Solarolo, inaugurata la nuova sede Avis

Solarolo, inaugurata la nuova sede Avis

SOLAROLO - E'  è stata inaugurata la nuova sede comunale dell'Avis, allestita al piano terra della Stazione Ferroviaria, in via Stazione 5. A fare gli onori di casa è stato il presidente dell'Avis di Solarolo, Mauro Benini: «Grazie al supporto delle autorità locali, alla collaborazione delle altre associazioni cittadine ed agli sponsor che hanno contribuito economicamente ed alla fornitura di materiali di servizio, e naturalmente grazie al lavoro dei volontari della nostra comunità, inauguriamo questa nuova sede amministrativa - ha detto Benini - Per questioni legate a norme dettate dall'Ausl, la sede operativa per i prelievi resterà invece in via San Mauro 4, presso l'ambulatorio Ausl. Dal momento che la nostra è un'associazione onlus, con lo scopo unico di far fronte alla crescente domanda di sangue, cerchiamo di sensibilizzare i giovani a diffondere il valore della donazione attraverso varie iniziative locali». E' poi intervenuto Stefano Sangiorgi, consigliere Avis Nazionale (presidente dell'Avis di Massa Lombarda): «Nella nostra provincia - ha detto - i donatori non mancano: come numeri siamo fra i primi in Italia. Il problema è che registriamo soltanto 1,2 donazioni annue per donatore, quando invece in altre province vicine a noi arrivano a superare le 2 donazioni annue per donatore.
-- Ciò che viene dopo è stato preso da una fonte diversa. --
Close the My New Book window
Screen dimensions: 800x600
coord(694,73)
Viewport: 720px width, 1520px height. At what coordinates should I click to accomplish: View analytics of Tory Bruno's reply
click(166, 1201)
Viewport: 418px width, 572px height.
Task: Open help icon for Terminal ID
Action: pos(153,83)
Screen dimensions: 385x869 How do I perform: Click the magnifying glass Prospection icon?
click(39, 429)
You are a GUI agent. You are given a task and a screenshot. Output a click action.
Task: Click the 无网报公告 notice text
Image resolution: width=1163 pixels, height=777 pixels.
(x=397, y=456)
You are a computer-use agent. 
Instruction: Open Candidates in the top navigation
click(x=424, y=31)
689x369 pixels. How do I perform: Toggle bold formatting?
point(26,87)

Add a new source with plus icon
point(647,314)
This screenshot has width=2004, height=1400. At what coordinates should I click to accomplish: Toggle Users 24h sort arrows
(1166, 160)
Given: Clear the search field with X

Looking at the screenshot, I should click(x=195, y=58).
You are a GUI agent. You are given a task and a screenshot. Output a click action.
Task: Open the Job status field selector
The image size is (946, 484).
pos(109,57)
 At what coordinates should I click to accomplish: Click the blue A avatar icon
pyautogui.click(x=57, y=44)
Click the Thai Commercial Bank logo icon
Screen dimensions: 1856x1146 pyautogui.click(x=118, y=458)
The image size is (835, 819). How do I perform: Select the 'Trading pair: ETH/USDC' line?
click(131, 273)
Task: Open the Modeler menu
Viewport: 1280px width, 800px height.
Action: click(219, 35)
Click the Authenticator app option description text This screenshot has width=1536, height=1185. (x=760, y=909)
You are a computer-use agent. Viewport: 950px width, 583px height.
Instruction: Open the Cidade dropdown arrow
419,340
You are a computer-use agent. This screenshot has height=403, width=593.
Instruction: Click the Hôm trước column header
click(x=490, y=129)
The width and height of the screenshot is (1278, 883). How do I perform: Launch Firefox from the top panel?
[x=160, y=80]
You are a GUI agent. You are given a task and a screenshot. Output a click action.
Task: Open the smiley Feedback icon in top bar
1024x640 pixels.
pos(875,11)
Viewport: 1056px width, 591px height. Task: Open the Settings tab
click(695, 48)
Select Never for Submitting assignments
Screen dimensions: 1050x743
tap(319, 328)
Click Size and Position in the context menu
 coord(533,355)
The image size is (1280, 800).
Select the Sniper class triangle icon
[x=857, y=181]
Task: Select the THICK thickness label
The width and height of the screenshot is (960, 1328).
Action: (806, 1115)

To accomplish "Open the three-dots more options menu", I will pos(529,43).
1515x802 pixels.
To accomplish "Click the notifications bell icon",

Occorre quindi continuare ed insistere nell'opera di sensibilizzazione». Il sindaco Fabio Anconelli ha quindi portato i saluti dell'amministrazione comunale. «Ringrazio tutto il consiglio comunale, perché entrambi i gruppi, di maggioranza e d'opposizione, hanno chiesto alla Giunta di aiutare l'Avis Comunale a trovare questa nuove sede. Oltretutto so che qualche consigliere comunale e qualche assessore ha anche donato sangue. La nostra cittadina vanta una bella rete di volontariato e trovo doveroso sostenerla». Per quanto riguarda la Stazione Ferroviaria, Anconelli ha aggiunto: «Siamo intenzionati a chiedere alle Ferrovie dello Stato anche l'utlizzo del piano superiore, dove era presente un vecchio appartamento

dismesso. Potremmo ricavarne un ulteriore spazio da mettere a disposizione per l'associazionismo ed il volontariato cittadino». Il taglio del nastro e la benedizione di Don Marco hanno inaugurato ufficialmente la nuova sede dell'Avis.